[[ EXTRACTED TEXT, beginning ]]
Following Olympus email scandal, US representative to push for stringent guidelines for medical device warnings: 7 notes

United States Rep. Ted Lieu (D-Torrance) is urging Congress to tighten requirements governing medical device warnings, in light of the discovery that Olympus told U.S. executives not to issue a warning to hospitals regarding a possible deadly infection from tainted scopes, according an L.A. Times report.

Here are seven notes:

1. Internal emails from Olympus have surfaced showing that in 2013 the company told executives in the United States that it was not necessary communicate scope-related infection outbreaks in French and Dutch hospitals to U.S. hospitals.

2. Since 2013, almost 35 U.S. patients have died from infections due to contaminated gastrointestinal scopes that Olympus manufactured. Major hospitals across the United States, such as Los Angeles-based Cedars-Sinai and Seattle-based Virginia Mason Medical Center, were the site of severe outbreaks.  

3. Rep. Lieu called Olympus' decision not to issue a warning "despicable," according to the report.
[[ EXTRACTED TEXT, end ]]
[QUESTIONS]:
[a] In the news brief above about Olympus scopes, which two U.S. hospitals are named as sites of severe outbreaks?
[b] Carry on the news brief above about Olympus scopes after its third note, writing notes four through seven.
[[ INFORMATION SUPPLIED, beginning ]]
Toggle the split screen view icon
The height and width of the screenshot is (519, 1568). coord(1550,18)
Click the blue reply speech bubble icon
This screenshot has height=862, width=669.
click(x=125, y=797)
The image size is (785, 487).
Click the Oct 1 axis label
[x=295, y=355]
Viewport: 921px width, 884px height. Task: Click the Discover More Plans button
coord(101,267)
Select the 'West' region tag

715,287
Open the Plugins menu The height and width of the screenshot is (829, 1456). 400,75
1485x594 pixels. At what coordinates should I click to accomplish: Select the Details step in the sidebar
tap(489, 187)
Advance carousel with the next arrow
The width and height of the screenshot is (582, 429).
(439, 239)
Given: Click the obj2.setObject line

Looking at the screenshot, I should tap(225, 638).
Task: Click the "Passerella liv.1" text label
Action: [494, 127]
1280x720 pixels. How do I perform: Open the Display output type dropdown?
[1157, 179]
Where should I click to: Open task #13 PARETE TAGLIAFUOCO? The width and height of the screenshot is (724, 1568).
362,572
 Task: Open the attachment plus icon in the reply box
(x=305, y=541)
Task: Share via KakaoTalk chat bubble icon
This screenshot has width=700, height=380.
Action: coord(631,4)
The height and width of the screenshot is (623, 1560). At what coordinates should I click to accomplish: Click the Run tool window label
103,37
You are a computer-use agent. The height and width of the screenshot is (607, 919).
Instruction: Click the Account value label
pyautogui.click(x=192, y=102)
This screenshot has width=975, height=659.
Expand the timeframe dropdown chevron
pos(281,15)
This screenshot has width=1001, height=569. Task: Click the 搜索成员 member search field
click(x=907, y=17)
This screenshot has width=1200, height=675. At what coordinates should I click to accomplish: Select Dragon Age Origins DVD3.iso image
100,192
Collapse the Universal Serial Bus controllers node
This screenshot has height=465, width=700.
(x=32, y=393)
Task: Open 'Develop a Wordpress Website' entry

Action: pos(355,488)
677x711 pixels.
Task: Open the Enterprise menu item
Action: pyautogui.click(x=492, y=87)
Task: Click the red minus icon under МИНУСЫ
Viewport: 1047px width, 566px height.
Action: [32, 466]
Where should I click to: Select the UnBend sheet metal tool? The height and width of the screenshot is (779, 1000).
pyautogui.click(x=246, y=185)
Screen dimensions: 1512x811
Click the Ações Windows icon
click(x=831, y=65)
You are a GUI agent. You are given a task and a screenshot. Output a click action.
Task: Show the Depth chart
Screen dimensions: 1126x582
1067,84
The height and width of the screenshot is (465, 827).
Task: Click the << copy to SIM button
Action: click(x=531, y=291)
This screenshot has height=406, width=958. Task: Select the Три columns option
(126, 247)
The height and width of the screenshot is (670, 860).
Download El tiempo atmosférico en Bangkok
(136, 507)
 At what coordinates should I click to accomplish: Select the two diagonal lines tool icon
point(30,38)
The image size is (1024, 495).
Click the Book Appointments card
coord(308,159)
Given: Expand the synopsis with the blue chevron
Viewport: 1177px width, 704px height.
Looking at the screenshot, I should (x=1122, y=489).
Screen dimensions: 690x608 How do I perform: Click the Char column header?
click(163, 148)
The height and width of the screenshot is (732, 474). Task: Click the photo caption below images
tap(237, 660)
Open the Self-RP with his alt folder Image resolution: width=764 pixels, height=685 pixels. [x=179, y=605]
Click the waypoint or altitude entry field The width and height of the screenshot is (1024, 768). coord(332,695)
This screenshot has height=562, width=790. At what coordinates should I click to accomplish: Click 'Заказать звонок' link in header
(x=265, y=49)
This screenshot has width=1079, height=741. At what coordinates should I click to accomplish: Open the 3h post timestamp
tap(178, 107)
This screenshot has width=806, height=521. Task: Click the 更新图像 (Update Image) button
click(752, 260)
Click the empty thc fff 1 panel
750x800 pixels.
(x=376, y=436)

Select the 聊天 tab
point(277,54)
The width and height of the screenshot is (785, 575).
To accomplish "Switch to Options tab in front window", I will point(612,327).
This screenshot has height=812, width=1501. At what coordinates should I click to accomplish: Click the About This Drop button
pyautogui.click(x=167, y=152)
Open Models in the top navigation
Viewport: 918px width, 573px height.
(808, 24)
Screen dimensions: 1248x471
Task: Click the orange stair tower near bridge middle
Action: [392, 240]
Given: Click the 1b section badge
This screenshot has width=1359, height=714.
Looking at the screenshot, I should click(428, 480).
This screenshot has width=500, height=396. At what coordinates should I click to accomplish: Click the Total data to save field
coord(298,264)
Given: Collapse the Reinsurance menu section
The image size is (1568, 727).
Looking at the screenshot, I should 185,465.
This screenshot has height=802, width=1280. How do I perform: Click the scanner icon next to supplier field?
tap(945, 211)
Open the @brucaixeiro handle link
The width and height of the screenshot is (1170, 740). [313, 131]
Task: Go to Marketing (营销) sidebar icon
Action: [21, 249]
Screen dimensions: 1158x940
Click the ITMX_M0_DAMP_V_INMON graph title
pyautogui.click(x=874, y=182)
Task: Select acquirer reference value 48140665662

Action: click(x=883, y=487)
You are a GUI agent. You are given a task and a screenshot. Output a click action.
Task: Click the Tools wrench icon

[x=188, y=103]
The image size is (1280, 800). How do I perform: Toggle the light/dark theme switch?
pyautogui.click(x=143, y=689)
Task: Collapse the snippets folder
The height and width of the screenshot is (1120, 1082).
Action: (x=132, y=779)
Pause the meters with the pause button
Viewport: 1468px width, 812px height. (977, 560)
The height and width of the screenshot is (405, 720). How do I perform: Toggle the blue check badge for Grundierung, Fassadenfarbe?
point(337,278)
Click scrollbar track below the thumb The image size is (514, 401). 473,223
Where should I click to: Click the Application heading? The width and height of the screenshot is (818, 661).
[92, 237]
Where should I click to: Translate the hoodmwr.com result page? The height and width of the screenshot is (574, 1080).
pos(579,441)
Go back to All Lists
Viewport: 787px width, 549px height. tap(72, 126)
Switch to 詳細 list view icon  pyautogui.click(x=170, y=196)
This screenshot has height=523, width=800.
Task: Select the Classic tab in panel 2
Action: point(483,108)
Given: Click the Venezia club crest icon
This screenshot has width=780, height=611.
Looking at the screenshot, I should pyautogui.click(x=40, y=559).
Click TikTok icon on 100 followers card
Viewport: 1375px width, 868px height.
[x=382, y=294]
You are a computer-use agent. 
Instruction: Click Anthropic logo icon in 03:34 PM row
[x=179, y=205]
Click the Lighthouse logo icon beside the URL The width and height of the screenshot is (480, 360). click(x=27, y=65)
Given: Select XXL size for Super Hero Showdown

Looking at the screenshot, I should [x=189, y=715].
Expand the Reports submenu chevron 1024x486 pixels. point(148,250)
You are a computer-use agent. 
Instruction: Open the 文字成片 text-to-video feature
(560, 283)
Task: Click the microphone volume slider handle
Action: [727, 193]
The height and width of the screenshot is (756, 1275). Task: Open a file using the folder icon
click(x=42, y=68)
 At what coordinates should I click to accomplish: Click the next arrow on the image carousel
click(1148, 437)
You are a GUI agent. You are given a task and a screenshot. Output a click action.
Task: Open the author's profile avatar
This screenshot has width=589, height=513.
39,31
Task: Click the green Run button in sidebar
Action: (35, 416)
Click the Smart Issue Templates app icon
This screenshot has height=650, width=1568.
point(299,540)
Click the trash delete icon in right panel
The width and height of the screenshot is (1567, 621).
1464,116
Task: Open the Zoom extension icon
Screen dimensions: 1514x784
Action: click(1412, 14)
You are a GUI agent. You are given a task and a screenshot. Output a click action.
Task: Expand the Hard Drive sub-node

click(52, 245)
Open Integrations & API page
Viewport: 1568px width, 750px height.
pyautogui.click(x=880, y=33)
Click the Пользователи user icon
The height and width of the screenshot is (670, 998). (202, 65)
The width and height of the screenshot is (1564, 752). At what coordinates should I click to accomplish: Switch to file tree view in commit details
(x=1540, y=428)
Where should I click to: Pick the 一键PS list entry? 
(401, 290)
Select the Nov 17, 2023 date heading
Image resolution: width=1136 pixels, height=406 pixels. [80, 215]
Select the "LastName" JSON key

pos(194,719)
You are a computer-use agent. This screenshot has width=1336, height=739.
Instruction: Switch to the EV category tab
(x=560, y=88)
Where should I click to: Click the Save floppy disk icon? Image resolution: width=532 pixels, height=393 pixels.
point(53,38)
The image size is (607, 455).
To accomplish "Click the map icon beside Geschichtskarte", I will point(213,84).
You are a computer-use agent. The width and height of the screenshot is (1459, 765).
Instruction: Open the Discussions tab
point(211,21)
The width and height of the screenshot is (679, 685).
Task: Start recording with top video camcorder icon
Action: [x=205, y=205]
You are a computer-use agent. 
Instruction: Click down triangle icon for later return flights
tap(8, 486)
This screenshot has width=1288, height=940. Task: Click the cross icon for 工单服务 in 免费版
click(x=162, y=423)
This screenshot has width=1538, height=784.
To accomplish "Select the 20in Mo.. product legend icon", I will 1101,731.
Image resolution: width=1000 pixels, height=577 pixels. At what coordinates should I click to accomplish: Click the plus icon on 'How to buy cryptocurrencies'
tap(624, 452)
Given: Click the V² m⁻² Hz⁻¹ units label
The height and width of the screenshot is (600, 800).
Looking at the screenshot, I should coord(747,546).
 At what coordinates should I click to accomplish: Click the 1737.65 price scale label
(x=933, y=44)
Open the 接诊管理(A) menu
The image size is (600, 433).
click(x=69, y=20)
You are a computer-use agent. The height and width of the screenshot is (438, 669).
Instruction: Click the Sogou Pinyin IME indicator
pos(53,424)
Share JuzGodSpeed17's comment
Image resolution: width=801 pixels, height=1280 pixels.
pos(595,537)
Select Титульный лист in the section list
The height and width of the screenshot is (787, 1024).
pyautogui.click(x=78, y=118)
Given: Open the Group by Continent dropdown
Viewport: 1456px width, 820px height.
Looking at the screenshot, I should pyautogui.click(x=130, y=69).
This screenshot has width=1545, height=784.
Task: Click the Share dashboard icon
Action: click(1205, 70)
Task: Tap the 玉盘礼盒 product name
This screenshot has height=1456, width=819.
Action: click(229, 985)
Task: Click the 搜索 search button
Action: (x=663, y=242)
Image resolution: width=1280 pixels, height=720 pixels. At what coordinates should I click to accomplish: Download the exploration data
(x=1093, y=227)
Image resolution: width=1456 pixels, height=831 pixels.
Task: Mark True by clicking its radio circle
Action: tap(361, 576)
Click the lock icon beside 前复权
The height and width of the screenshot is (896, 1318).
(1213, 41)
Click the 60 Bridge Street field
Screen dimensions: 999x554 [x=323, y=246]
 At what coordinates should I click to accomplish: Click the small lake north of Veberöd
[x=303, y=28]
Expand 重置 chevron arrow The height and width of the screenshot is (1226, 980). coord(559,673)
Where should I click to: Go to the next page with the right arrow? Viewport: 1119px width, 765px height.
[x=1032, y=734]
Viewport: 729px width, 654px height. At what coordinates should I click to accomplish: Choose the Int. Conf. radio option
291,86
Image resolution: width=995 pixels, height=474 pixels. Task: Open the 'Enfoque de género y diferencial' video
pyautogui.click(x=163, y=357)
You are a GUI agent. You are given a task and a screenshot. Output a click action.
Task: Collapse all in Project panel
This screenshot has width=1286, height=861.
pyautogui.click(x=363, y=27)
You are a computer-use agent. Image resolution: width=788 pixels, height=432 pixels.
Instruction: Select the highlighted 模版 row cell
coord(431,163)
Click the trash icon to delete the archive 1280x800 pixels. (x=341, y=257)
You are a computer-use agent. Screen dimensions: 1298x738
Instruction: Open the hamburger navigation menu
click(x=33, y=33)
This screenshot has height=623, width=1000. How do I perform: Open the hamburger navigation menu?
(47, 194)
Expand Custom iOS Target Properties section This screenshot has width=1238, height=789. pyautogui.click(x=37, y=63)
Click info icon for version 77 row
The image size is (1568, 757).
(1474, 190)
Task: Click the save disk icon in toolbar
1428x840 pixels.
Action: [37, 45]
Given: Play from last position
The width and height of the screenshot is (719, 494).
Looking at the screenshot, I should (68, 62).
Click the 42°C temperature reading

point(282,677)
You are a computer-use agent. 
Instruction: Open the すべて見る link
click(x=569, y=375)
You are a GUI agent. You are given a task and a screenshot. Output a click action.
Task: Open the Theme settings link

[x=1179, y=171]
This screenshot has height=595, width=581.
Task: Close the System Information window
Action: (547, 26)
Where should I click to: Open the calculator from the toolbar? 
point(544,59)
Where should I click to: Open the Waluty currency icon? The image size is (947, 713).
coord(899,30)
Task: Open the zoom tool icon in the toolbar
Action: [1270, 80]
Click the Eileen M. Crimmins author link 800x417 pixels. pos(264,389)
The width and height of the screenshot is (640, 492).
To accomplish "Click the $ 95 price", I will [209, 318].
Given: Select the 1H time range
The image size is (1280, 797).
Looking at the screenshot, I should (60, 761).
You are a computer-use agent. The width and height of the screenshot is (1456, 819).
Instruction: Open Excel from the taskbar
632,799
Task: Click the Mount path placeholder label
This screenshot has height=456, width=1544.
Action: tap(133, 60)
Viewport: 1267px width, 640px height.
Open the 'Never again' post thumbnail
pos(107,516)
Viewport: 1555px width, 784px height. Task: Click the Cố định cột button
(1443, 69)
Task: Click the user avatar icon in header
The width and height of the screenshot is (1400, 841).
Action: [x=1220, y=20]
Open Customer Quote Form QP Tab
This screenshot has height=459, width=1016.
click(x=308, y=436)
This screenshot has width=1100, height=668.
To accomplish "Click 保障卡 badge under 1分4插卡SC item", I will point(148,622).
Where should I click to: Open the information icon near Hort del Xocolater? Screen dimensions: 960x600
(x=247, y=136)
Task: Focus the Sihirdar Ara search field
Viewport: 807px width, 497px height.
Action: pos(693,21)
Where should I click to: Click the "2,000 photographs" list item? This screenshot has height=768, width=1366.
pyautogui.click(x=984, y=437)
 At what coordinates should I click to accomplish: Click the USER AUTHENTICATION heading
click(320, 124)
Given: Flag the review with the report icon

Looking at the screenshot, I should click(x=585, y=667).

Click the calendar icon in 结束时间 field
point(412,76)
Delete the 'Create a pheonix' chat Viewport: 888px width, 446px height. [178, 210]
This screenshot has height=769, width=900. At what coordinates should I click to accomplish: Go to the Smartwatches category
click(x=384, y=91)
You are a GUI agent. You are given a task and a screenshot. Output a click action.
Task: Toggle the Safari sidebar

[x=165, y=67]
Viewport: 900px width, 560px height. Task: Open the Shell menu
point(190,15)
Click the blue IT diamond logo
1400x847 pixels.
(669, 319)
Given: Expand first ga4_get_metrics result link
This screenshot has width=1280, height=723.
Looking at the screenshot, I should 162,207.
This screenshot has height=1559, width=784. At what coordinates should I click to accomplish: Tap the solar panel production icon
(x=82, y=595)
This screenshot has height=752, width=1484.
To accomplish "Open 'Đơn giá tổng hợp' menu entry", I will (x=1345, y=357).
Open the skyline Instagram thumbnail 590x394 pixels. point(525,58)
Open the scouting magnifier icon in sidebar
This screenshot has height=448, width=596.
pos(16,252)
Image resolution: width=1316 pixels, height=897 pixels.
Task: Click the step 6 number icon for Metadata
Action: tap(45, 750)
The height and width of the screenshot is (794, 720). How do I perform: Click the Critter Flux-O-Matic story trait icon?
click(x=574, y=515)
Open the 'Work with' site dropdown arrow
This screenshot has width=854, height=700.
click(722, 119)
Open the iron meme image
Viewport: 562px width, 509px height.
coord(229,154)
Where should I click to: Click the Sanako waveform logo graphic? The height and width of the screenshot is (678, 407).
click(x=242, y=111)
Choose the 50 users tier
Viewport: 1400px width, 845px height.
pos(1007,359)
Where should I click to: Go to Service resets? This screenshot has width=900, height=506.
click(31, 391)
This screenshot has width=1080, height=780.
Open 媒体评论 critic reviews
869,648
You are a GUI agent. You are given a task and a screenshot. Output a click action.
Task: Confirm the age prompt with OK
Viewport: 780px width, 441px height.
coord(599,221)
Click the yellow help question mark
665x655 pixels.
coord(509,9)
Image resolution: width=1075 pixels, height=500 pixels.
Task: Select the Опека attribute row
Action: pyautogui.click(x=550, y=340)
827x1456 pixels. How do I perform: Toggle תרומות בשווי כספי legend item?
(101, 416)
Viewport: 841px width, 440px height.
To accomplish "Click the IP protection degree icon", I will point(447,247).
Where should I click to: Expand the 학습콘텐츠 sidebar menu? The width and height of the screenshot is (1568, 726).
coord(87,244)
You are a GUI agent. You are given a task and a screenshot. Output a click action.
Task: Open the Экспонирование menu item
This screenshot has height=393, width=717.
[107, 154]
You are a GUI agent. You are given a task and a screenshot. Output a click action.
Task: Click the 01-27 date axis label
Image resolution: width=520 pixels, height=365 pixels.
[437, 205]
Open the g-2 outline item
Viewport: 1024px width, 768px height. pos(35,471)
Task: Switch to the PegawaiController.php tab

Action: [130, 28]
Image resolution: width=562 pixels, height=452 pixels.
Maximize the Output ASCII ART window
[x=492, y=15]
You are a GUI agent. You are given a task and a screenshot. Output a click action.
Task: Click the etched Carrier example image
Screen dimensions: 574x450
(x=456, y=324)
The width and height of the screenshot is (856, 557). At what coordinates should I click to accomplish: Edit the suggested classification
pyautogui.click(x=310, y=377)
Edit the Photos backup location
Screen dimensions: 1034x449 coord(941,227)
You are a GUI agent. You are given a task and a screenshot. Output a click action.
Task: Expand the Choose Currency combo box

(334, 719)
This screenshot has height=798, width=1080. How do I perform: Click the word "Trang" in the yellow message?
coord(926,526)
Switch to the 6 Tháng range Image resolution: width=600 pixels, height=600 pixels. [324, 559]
[[ INFORMATION SUPPLIED, end ]]
[SOLVED PROBLEMS]:
[a] Cedars-Sinai in Los Angeles and Virginia Mason Medical Center in Seattle.

[b]
4. Rep. Lieu filed the Device Act in April, which would require medical device companies to issue safety warnings more broadly. Additionally, companies would have to tell the FDA when they issue safety alerts regarding their devices' design and cleaning protocols in other countries.

5. Rep. Lieu said he would urge Congress to take up the bill in September.

6. Rep. Lieu has also filed another bill that would require companies to scientifically validate cleaning instructions for their devices.

7. In a statement, the company has said that "patient safety is our top priority. The duodenoscope issue continues to receive the highest level of attention at Olympus."